======== DOCUMENT SECTION ========

I think adding your encoding into web.config like that will probably solve your problem :

<configuration>
   <system.web>
      <globalization
           fileEncoding="iso-8859-1"
           requestEncoding="iso-8859-1"
           responseEncoding="iso-8859-1"
           culture="en-US"
           uiCulture="en-US"
        />
   </system.web>
</configuration>
Canavar
yeh, that is an option i had considered but there are other issues with doing that unfortunately...
Gordon Carpenter-Thompson
A: 

That's because you are encoding the string as ISO-8859-1 and decoding it as if it was a string encoded as UTF-8. This will surely mess up the data.

The form isn't posting the data as ISO-8859-1 just because you send the page using that encoding. You haven't specified any encoding for the form data, so the browser will choose an encoding that is capable of handling the data in the form. It may choose ISO-8859-1, but it may just as well choose some other encoding.

======== SOURCE EXCERPT ========

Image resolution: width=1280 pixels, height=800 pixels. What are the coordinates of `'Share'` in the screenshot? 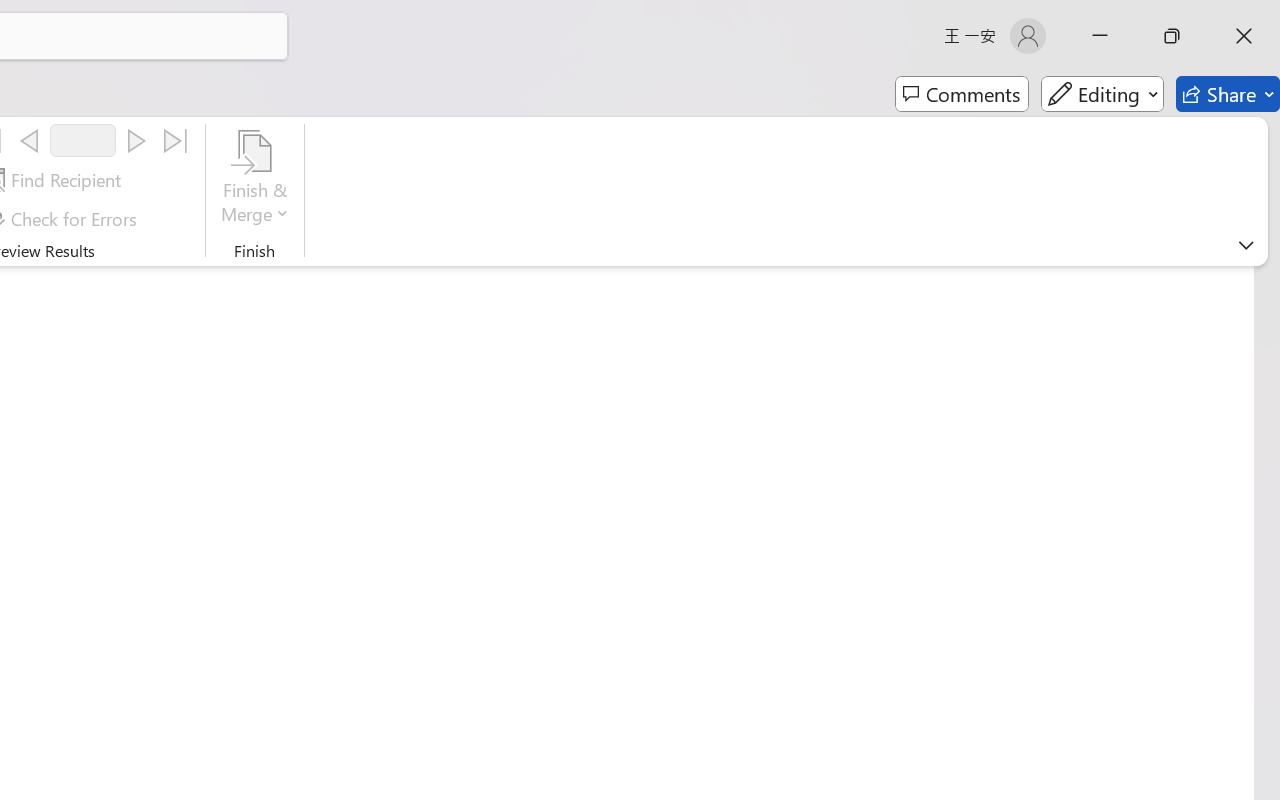 It's located at (1227, 94).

========

[PROBLEM SET]:
[A] According to the thread on form encoding, what does the browser do when no encoding has been specified for the form data?
[B] Extend the thread on form encoding, picking up after its final sentence.
The material bears no relation to the thread on form encoding.

[ANSWERS FOR THE EXERCISE]:
[A] It chooses an encoding that is capable of handling the data in the form.

[B]
The data is send to the server, where it's decoded and put in the Request.Form collection, according to the encoding that the browser specifies.

All you have to do is to read the string that has already been decoded from the Request.Form collection. You don't have to loop through all the items in the collection either, as you already know the name of the text box.

Just do:

string sentSearchText = Request.Form("SearchTextBox");
Guffa
"The form isn't posting the data as ISO-8859-1 at all." I don't think that is true,browsers use the Content-Type header of the received HTML to determine what encoding it will use to post the content of a form.
AnthonyWJones
Hmm, how do I post the form as ISO-8859-1?Thanks for the comment on the Request.Form stuff, this is inherited code and it worked so I never looked into fixing it..
Gordon Carpenter-Thompson
Use accept-charset="ISO-8859-1" in the form tag to specify the encoding.
Guffa
@Guffa: The problem is that the post is going as ISO-8859-1 already, even with this explicit accept-charset attribute the server still doesn't know what the encoding of the incoming request is. The data is sent as application/x-www-form-urlencoded which a) doesn't carry charset (because its application/* data) and b.) the only sensible value would be US-ASCII because thats the encoding used in url encoding.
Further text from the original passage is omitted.